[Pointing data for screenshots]
━━━━━━━━━━━━━━━━━━━━

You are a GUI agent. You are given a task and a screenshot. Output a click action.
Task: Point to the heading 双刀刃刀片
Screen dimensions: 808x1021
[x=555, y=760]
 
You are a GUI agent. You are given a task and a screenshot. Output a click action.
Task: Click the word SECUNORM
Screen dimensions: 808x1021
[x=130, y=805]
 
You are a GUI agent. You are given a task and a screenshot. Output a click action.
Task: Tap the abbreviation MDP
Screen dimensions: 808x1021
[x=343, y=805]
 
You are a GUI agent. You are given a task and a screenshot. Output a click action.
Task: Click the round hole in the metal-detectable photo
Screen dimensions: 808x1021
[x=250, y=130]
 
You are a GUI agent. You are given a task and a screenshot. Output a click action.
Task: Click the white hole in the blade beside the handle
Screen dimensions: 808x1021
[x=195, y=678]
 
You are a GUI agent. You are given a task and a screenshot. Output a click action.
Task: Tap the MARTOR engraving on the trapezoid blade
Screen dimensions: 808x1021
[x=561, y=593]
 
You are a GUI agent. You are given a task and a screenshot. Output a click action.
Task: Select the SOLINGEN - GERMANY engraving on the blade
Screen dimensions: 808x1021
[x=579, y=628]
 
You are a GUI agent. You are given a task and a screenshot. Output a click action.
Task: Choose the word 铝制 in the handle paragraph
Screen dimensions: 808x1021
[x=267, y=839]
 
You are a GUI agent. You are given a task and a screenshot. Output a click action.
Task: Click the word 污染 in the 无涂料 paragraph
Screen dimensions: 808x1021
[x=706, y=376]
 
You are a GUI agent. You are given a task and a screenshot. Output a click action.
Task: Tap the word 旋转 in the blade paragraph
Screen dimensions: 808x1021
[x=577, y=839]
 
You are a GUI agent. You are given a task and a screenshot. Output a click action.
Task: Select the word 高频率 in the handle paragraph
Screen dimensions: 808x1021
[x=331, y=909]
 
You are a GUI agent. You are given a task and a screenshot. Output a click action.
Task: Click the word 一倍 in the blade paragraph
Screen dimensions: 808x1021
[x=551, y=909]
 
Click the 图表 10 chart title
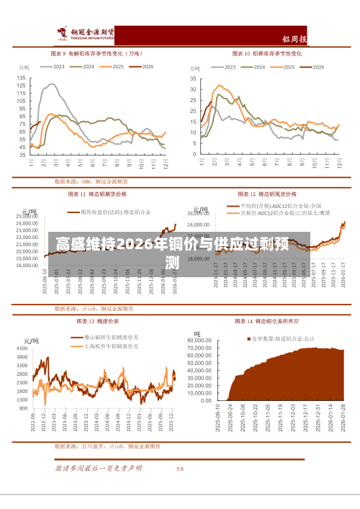pos(266,53)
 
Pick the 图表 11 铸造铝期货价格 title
pos(97,194)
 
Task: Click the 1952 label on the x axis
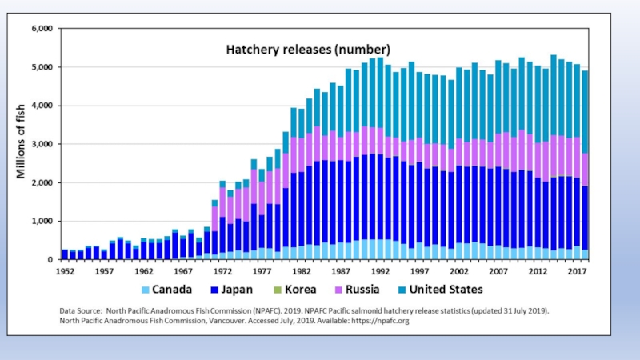pyautogui.click(x=66, y=270)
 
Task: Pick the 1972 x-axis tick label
pyautogui.click(x=222, y=270)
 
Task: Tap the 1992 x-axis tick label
pyautogui.click(x=380, y=270)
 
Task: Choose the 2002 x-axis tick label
pyautogui.click(x=458, y=270)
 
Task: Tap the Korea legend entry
pyautogui.click(x=297, y=290)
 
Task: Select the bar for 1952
pyautogui.click(x=65, y=254)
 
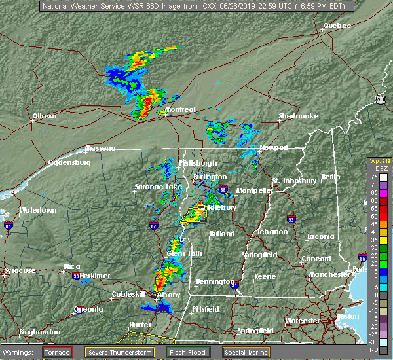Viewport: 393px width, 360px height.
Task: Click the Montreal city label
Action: [x=180, y=109]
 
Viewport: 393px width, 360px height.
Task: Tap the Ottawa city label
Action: [x=45, y=117]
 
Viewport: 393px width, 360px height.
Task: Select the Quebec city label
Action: [x=337, y=26]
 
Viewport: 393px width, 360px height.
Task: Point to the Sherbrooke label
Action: [x=298, y=116]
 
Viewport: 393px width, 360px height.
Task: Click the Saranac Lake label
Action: [x=158, y=187]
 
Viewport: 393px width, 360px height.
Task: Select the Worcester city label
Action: [x=302, y=321]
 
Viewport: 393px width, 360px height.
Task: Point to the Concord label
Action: [x=316, y=259]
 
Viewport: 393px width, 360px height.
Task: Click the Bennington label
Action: [x=215, y=282]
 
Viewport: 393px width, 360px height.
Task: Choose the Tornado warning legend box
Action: [x=58, y=352]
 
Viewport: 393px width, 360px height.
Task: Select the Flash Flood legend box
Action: [x=189, y=352]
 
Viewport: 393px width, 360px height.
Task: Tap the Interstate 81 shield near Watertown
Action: [x=9, y=226]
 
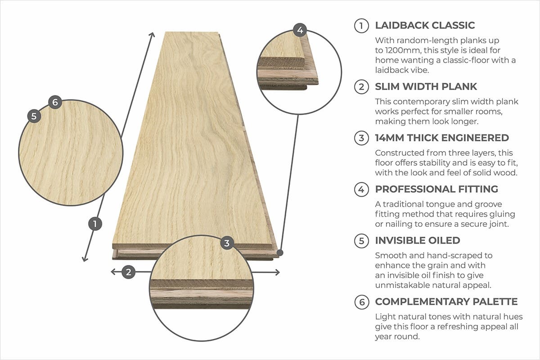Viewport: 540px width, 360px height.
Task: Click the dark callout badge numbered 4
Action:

━━━━━━━━━━━━━━━━━━━━

YOUR OBJECTIVE —
Give every line of the material above as a Markdown table with the columns "Row" and "Line," numbering the rows and leaving out blank lines. Leave the pictures out of the answer.

OUTPUT OF THE EXERCISE —
| Row | Line |
|---|---|
| 1 | You are a GUI agent. You are given a task and a screenshot. Output a click action. |
| 2 | Task: Point to the heading 双刀刃刀片 |
| 3 | Screen dimensions: 808x1021 |
| 4 | [x=555, y=760] |
| 5 | You are a GUI agent. You are given a task and a screenshot. Output a click action. |
| 6 | Task: Click the word SECUNORM |
| 7 | Screen dimensions: 808x1021 |
| 8 | [x=130, y=805] |
| 9 | You are a GUI agent. You are given a task and a screenshot. Output a click action. |
| 10 | Task: Tap the abbreviation MDP |
| 11 | Screen dimensions: 808x1021 |
| 12 | [x=343, y=805] |
| 13 | You are a GUI agent. You are given a task and a screenshot. Output a click action. |
| 14 | Task: Click the round hole in the metal-detectable photo |
| 15 | Screen dimensions: 808x1021 |
| 16 | [x=250, y=130] |
| 17 | You are a GUI agent. You are given a task and a screenshot. Output a click action. |
| 18 | Task: Click the white hole in the blade beside the handle |
| 19 | Screen dimensions: 808x1021 |
| 20 | [x=195, y=678] |
| 21 | You are a GUI agent. You are given a task and a screenshot. Output a click action. |
| 22 | Task: Tap the MARTOR engraving on the trapezoid blade |
| 23 | Screen dimensions: 808x1021 |
| 24 | [x=561, y=593] |
| 25 | You are a GUI agent. You are given a task and a screenshot. Output a click action. |
| 26 | Task: Select the SOLINGEN - GERMANY engraving on the blade |
| 27 | Screen dimensions: 808x1021 |
| 28 | [x=579, y=628] |
| 29 | You are a GUI agent. You are given a task and a screenshot. Output a click action. |
| 30 | Task: Choose the word 铝制 in the handle paragraph |
| 31 | Screen dimensions: 808x1021 |
| 32 | [x=267, y=839] |
| 33 | You are a GUI agent. You are given a task and a screenshot. Output a click action. |
| 34 | Task: Click the word 污染 in the 无涂料 paragraph |
| 35 | Screen dimensions: 808x1021 |
| 36 | [x=706, y=376] |
| 37 | You are a GUI agent. You are given a task and a screenshot. Output a click action. |
| 38 | Task: Tap the word 旋转 in the blade paragraph |
| 39 | Screen dimensions: 808x1021 |
| 40 | [x=577, y=839] |
| 41 | You are a GUI agent. You are given a task and a screenshot. Output a click action. |
| 42 | Task: Select the word 高频率 in the handle paragraph |
| 43 | Screen dimensions: 808x1021 |
| 44 | [x=331, y=909] |
| 45 | You are a GUI agent. You are given a task and a screenshot. Output a click action. |
| 46 | Task: Click the word 一倍 in the blade paragraph |
| 47 | Screen dimensions: 808x1021 |
| 48 | [x=551, y=909] |
| 49 | Click the 图表 10 chart title |
| 50 | pos(266,53) |
| 51 | Pick the 图表 11 铸造铝期货价格 title |
| 52 | pos(97,194) |
| 53 | Task: Click the 1952 label on the x axis |
| 54 | pyautogui.click(x=66, y=270) |
| 55 | Task: Pick the 1972 x-axis tick label |
| 56 | pyautogui.click(x=222, y=270) |
| 57 | Task: Tap the 1992 x-axis tick label |
| 58 | pyautogui.click(x=380, y=270) |
| 59 | Task: Choose the 2002 x-axis tick label |
| 60 | pyautogui.click(x=458, y=270) |
| 61 | Task: Tap the Korea legend entry |
| 62 | pyautogui.click(x=297, y=290) |
| 63 | Task: Select the bar for 1952 |
| 64 | pyautogui.click(x=65, y=254) |
| 65 | Viewport: 393px width, 360px height. |
| 66 | Task: Click the Montreal city label |
| 67 | Action: [x=180, y=109] |
| 68 | Viewport: 393px width, 360px height. |
| 69 | Task: Tap the Ottawa city label |
| 70 | Action: [x=45, y=117] |
| 71 | Viewport: 393px width, 360px height. |
| 72 | Task: Select the Quebec city label |
| 73 | Action: [x=337, y=26] |
| 74 | Viewport: 393px width, 360px height. |
| 75 | Task: Point to the Sherbrooke label |
| 76 | Action: [x=298, y=116] |
| 77 | Viewport: 393px width, 360px height. |
| 78 | Task: Click the Saranac Lake label |
| 79 | Action: [x=158, y=187] |
| 80 | Viewport: 393px width, 360px height. |
| 81 | Task: Select the Worcester city label |
| 82 | Action: [x=302, y=321] |
| 83 | Viewport: 393px width, 360px height. |
| 84 | Task: Point to the Concord label |
| 85 | Action: [x=316, y=259] |
| 86 | Viewport: 393px width, 360px height. |
| 87 | Task: Click the Bennington label |
| 88 | Action: [x=215, y=282] |
| 89 | Viewport: 393px width, 360px height. |
| 90 | Task: Choose the Tornado warning legend box |
| 91 | Action: [x=58, y=352] |
| 92 | Viewport: 393px width, 360px height. |
| 93 | Task: Select the Flash Flood legend box |
| 94 | Action: [x=189, y=352] |
| 95 | Viewport: 393px width, 360px height. |
| 96 | Task: Tap the Interstate 81 shield near Watertown |
| 97 | Action: [x=9, y=226] |
| 98 | Viewport: 540px width, 360px height. |
| 99 | Task: Click the dark callout badge numbered 4 |
| 100 | Action: |